SATELLITI E METEOROLOGIA : L’USO DEI DATI METEOSAT

Con il lancio del primo satellite sperimentale per scopi meteorologici da parte degli USA nell’aprile del 1960 per la prima volta nella storia fu possibile osservare la distribuzione dei sistemi nuvolosi sulla superficie della Terra. Questo senza doversi basare solamente sulle osservazioni provenienti dalla rete convenzionale delle stazioni meteorologiche, distribuita irregolarmente e con lacune molteplici nelle zone oceaniche e disabitate del pianeta. Entro 10 anni gli Stati Uniti stabiliranno le due classi di satelliti meteorologici che formano la base dei sistemi operativi almeno fino all’inizio degli anni ’80. Queste due classi sono i satelliti polari e i satelliti geostazionari.

Il primo satellite meteorologico era posto in un’orbita bassa, detta polare. Attualmente i satelliti di questa classe fluttuano ad una altitudine di circa 850-900km effettuando un giro intorno alla terra all’incirca ogni 100 minuti. Forniscono dettagliate osservazioni dell’atmosfera, delle nubi e della superficie terrestre, riuscendo a coprire l’intero globo 2 volte in 24 ore. Complementari ai satelliti polari sono quelli geostazionari. Essi sono situati in corrispondenza dell’Equatore ad un altitudine di 36000 km circa e si muovono alla stessa velocità della Terra.
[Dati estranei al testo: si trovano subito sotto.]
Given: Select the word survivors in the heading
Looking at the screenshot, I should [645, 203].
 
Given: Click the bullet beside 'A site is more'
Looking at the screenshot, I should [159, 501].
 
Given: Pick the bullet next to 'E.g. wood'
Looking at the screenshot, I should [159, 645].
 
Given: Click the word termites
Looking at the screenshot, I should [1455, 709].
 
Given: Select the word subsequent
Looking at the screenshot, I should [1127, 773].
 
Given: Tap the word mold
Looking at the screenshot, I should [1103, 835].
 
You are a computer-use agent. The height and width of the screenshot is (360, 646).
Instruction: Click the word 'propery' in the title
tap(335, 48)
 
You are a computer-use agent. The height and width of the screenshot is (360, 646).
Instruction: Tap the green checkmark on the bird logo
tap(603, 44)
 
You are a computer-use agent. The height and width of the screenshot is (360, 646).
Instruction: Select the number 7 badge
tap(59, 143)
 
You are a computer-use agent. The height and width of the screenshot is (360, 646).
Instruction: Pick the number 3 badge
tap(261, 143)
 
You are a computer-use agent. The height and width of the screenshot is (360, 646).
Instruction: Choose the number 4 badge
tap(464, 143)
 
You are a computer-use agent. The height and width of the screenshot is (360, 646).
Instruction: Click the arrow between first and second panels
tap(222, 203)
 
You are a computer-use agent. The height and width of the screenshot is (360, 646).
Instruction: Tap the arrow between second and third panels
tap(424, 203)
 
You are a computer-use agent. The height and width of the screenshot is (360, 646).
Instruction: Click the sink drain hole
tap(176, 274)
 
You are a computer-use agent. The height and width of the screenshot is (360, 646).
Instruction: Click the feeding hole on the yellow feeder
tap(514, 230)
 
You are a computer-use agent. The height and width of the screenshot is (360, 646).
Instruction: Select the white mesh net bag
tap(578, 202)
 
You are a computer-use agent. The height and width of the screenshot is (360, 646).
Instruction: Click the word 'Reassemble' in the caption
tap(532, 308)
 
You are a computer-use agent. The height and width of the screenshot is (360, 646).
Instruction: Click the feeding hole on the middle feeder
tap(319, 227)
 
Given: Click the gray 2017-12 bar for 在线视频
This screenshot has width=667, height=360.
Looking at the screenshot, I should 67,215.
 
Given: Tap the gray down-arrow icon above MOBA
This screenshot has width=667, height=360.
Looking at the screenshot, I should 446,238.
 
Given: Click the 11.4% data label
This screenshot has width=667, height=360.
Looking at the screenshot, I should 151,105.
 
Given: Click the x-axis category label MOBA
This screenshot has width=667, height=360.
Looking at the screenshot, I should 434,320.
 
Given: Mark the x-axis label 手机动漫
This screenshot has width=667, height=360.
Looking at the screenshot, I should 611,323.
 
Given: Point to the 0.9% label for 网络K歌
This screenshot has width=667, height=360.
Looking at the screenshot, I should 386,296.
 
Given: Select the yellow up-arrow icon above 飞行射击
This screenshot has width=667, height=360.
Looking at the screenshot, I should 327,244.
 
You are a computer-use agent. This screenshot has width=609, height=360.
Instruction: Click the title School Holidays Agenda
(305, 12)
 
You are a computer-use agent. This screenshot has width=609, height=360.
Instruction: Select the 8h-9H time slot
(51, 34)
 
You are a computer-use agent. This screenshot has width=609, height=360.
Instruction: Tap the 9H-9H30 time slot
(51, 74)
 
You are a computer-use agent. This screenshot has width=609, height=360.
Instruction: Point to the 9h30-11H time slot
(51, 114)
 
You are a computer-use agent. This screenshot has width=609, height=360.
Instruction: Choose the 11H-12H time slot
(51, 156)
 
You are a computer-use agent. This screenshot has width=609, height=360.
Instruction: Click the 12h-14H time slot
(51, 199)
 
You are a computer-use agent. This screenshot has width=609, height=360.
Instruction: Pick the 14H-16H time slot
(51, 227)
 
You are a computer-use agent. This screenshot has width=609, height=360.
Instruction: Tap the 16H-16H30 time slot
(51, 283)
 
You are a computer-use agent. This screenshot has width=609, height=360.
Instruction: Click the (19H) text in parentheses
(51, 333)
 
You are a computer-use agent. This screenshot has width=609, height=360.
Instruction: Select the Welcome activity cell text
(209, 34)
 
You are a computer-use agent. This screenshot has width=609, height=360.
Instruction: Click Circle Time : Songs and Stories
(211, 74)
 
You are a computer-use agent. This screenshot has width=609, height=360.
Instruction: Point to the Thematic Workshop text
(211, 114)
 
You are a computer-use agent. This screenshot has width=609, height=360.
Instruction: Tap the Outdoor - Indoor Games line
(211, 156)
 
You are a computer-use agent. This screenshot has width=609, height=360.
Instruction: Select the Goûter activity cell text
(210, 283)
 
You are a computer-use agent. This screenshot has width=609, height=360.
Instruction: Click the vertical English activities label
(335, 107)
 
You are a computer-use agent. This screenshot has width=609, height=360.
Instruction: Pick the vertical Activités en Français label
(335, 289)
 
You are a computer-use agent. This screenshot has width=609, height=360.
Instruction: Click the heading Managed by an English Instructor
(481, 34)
Questi satelliti, detti geostazionari, sono effettivamente fermi sopra un punto della Terra e forniscono immagini in maniera quasi continua, con ogni satellite che copre circa un quarto della superficie terrestre.Dal lancio del Meteosat Second Generation (ESA), la comunità scientifica si aspetta un notevole contributo. Le principali caratteristiche della piattaforma sono: il nuovo radiometro a bordo del satellite, il quale possiede 12 canali; il tempo di scansione del disco terrestre, che è sceso a 15 minuti, tutto ciò unito ai vantaggi di una piattaforma geostazionaria, vale a dire l’osservazione continua della medesima porzione del globo.

La meteorologia deve poter contare sulla ricerca e sugli investimenti in tecnologie per raggiungere un livello di previsione sempre più attendibile.